Rewrite the listing from the line containing "Setup gears icon" through the line containing "pyautogui.click(x=649, y=273)", keeping every line, requests included. Shift each click coordinate in the answers by adding -16 to it.

——

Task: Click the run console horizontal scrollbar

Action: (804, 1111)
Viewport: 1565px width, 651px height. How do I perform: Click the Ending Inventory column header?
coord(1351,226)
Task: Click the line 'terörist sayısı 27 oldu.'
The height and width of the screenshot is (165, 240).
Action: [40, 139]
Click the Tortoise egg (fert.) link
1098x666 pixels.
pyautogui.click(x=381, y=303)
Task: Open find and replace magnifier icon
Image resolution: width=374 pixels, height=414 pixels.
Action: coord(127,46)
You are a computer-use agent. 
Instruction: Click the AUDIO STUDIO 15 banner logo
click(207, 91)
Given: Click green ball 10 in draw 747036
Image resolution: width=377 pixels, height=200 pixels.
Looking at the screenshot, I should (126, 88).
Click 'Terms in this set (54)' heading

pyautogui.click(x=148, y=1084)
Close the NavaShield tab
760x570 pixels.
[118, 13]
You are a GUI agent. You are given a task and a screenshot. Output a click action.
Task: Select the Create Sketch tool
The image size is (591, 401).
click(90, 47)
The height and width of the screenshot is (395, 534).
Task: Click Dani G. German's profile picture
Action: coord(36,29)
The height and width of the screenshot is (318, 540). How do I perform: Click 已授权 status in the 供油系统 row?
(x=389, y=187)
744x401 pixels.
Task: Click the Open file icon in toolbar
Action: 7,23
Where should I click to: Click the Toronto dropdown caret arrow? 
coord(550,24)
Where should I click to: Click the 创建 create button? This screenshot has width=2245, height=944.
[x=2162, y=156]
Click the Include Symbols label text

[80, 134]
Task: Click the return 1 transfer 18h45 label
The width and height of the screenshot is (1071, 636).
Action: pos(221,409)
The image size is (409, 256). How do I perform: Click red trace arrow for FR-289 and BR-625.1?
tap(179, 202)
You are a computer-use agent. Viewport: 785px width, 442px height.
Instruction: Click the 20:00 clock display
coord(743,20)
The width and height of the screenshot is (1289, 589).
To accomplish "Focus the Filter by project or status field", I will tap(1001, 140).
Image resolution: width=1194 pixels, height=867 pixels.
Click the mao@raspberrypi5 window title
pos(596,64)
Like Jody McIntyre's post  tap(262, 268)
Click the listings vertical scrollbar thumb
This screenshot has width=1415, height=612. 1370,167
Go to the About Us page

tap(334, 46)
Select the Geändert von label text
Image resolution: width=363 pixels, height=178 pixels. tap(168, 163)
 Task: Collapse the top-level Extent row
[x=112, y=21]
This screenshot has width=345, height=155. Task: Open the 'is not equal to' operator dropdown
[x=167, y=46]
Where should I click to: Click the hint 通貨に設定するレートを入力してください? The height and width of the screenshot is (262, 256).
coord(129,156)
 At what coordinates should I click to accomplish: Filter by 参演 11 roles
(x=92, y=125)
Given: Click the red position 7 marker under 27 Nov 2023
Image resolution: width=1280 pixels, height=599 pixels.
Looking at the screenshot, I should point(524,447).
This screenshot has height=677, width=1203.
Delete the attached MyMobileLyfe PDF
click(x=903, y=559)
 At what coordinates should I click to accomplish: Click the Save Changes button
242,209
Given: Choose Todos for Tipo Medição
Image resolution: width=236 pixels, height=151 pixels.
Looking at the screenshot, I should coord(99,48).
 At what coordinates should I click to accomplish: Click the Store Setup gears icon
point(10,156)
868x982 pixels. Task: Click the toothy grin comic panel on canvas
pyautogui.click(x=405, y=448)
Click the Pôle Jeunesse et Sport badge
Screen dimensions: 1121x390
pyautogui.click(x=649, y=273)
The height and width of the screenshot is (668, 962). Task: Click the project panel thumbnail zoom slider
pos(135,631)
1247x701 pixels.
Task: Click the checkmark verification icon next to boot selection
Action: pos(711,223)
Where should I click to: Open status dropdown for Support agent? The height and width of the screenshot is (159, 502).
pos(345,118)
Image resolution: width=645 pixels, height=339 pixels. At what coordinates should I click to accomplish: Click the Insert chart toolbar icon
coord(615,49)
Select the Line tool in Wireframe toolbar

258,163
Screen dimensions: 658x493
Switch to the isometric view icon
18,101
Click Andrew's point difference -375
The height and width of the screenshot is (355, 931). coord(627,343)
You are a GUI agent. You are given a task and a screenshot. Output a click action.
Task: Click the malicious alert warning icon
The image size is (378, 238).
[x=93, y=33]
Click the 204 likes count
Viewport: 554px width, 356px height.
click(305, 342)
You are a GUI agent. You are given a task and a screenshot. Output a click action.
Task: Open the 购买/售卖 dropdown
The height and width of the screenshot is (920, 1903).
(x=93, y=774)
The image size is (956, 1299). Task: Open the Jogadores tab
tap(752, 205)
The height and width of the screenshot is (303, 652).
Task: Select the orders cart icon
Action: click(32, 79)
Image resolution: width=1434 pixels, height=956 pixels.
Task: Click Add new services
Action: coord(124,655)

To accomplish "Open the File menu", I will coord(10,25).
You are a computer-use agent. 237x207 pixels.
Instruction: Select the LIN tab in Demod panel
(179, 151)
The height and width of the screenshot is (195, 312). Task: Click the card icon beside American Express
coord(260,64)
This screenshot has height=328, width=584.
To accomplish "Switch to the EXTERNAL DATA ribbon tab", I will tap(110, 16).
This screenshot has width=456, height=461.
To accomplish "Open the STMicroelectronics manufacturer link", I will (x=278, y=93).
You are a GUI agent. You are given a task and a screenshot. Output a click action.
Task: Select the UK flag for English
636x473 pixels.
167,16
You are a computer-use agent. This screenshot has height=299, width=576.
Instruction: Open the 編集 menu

——

Completed exercise:
 At what coordinates should I click to accomplish: Click the Store Setup gears icon
point(-6,140)
868x982 pixels. Task: Click the toothy grin comic panel on canvas
pyautogui.click(x=389, y=432)
Click the Pôle Jeunesse et Sport badge
Screen dimensions: 1121x390
pyautogui.click(x=633, y=257)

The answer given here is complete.